Scientific classification
- Kingdom: Animalia
- Phylum: Chordata
- Class: Amphibia
- Order: Anura
- Family: Craugastoridae
- Genus: Craugastor
- Species: C. talamancae
- Binomial name: Craugastor talamancae (Dunn, 1931)
- Synonyms: Eleutherodactylus talamancae Dunn, 1931

= Craugastor talamancae =

- Authority: (Dunn, 1931)
- Conservation status: LC
- Synonyms: Eleutherodactylus talamancae Dunn, 1931

Species of frog

Craugastor talamancae is a species of frog in the family Craugastoridae. It is found in the Atlantic versant of Panama, Costa Rica, and southeastern Nicaragua. Common name Almirante robber frog has been proposed for it.

==Description==
Males grow to 30 mm and females to 50 mm in snout–vent length. The limbs are long. The toes are moderately webbed. Dorsal color is typically brown. A dark bar running through the eye and barring on the arms and legs is characteristic for this species. The ventral surfaces are white, with some yellow coloration towards the posterior parts. The throat may have a reddish shade. The iris is golden above and brown below. Juveniles have a prominent white lip line.

The male advertisement call is a high-pitched mew.

==Habitat and conservation==
Craugastor talamancae in humid lowland and montane secondary and old growth forests at elevations of 15–646 m above sea level. It can sometimes occur in modified habitats. It is a nocturnal frog that hides in leaf litter during the day, but typically moves to low-lying vegetation at night. The diet consists of small arthropods other than hemipterans.

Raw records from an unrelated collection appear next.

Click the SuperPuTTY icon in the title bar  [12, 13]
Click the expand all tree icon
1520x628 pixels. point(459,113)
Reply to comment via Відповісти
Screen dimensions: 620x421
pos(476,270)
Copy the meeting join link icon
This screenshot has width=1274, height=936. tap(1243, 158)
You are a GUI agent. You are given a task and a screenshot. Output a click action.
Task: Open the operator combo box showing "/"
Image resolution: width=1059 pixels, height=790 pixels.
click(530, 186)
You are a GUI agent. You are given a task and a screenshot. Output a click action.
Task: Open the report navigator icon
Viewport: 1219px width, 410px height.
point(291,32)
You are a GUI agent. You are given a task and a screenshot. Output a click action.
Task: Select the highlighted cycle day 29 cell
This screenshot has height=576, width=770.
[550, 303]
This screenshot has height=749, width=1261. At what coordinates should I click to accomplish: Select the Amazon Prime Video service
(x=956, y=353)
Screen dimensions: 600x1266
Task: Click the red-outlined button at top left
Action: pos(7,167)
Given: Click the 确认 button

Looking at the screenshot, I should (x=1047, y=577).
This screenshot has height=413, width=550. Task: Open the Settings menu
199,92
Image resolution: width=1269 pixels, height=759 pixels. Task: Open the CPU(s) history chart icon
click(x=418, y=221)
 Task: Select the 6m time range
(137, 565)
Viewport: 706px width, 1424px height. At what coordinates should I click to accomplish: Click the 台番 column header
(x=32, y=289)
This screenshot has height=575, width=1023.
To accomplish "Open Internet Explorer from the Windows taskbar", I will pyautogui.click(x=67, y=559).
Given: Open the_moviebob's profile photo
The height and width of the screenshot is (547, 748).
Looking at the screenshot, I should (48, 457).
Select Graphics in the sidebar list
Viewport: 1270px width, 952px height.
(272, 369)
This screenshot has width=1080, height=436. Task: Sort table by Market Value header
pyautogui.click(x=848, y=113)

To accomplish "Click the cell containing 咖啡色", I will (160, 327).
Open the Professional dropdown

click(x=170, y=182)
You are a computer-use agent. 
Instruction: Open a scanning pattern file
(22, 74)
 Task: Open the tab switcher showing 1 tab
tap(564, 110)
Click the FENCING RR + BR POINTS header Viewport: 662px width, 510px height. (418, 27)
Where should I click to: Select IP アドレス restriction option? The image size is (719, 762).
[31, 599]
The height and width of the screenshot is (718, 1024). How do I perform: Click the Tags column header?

Craugastor talamancae is common in parts of its range but has declined and is rare in others. It is known from several protected areas. It is threatened by habitat loss (deforestation caused by agriculture and logging). Chytrid fungus has also been detected in the species. It is also threatened by climate-driven reductions in quantity of standing leaf litter.